La Trobe Mathematics Colloquium: Complex demodulation of epidemiological time series data
by Prof Bob Anderssen, Data61 CSIRO Canberra
Abstract: Understanding how seasonal patterns change from year to year is important for the management of infectious disease epidemics. Here, a mathematical formalization of the application of complex demodulation is proposed and analysed, which has previously only been applied in an exploratory manner in the context of infectious diseases. This method extracts the changing amplitude and phase from seasonal data, allowing comparisons between the size and timing of yearly epidemics. The method is validated using synthetic data in order to displays how it recovers the key features within epidemic data. In particular, both annual and biennial synthetic data are analysed, and the effect of delayed epidemics on the extracted amplitude and phase is explored. The usefulness of complex demodulation is demonstrated using national notification data for influenza in Australia.
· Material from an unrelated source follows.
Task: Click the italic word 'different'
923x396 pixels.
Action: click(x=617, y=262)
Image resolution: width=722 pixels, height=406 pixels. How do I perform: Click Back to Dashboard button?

This method clearly highlights the higher number of notifications and the early peak of the influenza pandemic in 2009. It is also established that epidemics that peaked later than usual generally followed larger epidemics and involved fewer overall notifications. The proposed procedure and its analysis establishes a role for complex demodulation in the study of seasonal epidemiological events.
For More Information: This talk is based on collaborative research with Alexandra Hogan, NCEPH, ANU, and Imperial College, London, and Katie Glass, NCEPH, ANU, and some of their colleagues; in particular, the ANZIAM Journal paper by Hogan, Glass and Anderssen (doi:10.1017/S1446181116000377).